**WORK INSTRUCTIONS**
Gather every line in the records below that contains the word "agent".

─── MATERIAL FOR THE TASK ───

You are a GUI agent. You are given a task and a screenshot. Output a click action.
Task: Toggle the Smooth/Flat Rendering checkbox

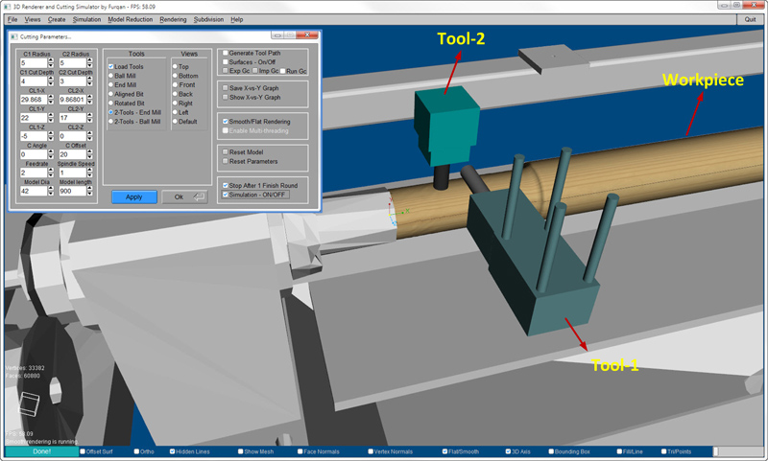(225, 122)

───
─── MATERIAL FOR THE TASK ───

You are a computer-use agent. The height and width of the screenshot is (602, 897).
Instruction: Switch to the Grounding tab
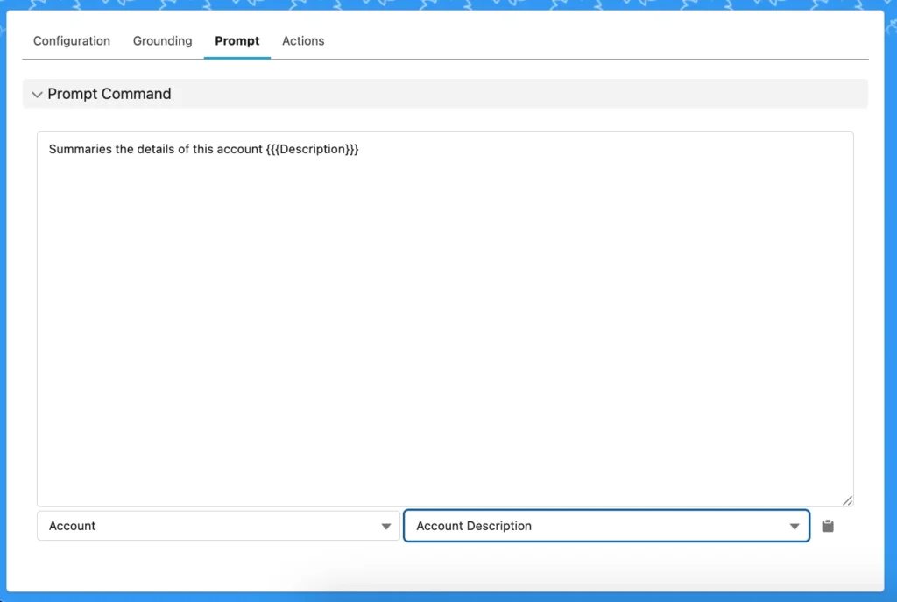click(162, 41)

───

**SOLUTION TO THE PROBLEM**
You are a GUI agent. You are given a task and a screenshot. Output a click action.
You are a computer-use agent. The height and width of the screenshot is (602, 897).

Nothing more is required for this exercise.